Mom's footsteps stop at my bedroom doorway. "Ai Chan Yeol, why haven't you cleaned your room?" she asks in Chinese.
Hearing my full name, a sign she is in a reprimanding mood, I tense up as I turn to her.
"That screen again. What are you doing?" she asks in Korean, speaking the only other language she knows.
I stare at my laptop screen, displaying the series of green codes I created when I was fifteen, derived from fifteen different languages.
She's picking up the stack of folded shirts from the carpeted floor and putting them away in my drawers.
Writing my diary, journaling my private investigation cases, in secret codes and storing it on a website that only I have access to, while pretending I'm a Star Trek captain on a mission. What else could I be doing on a random Tuesday night?
Conjuring up my most innocent smile, I speak in Chinese, "Computer science homework."
"What?"
My smile vanishes. Oh right... she has no idea what a computer is. "Hmm... homework... on my computer because I'm studying how computers work."
She comes over to my desk and squints down at my laptop screen. "What does that mean?"
"College stuff. Do you need something, Mom?"
The new smartphone I bought her is shove in front of my face. "It's broken."
I take the phone, inspect it, and then turn it on. "What do you mean?"
Her eyes widen. "It's not broken?"
"No. You have to turn it on first. This here is a power button. You press and hold onto it until the screen lights up. And you need to charge it too—there's only eight percent left."
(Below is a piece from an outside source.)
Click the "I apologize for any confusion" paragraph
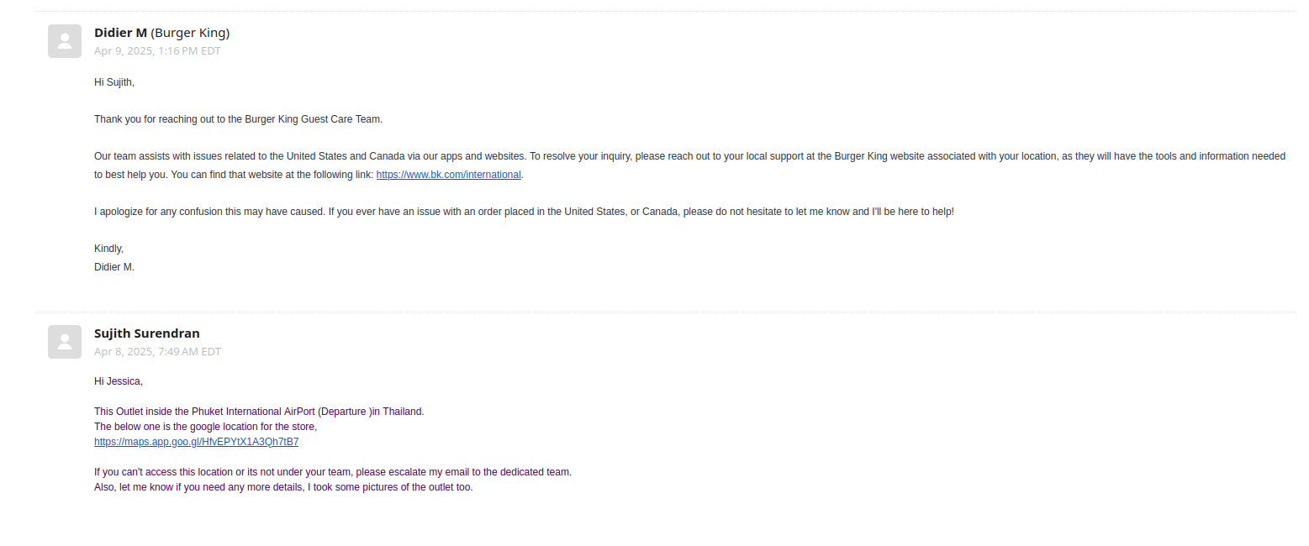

"The other phone doesn't need to be turned on."
"That's because it's a landline. This one is a smartphone."
"It doesn't seem smart to me if it needs to be turned on every time. How do I make a phone call? There's no number."
Actually... that's a valid point. Wait, it's not! It's smart because...
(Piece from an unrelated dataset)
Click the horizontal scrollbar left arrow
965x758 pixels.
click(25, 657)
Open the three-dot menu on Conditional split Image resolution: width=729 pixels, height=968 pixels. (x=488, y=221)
Looking at my sixty-nine year old mother, I can't tell if I'm my parent's downfall or if they are mine. I have a bachelor's degree in computer science and psychology at eighteen and am in a master's program now, and I still can't figure out how to explain to either of my uneducated, ignorant parents what computer science is in any of the two languages I speak other than English. Though, I wonder if my English technical issues explanation to my friend is passible sometimes. I can't explain what polyamory is either, or what I really do for work as a PI. Is my life too complicated or is theirs too simple? Enough false dichotomy for one day. Continue to... lie mostly then since... I can't explain about 87.4% of my life to them.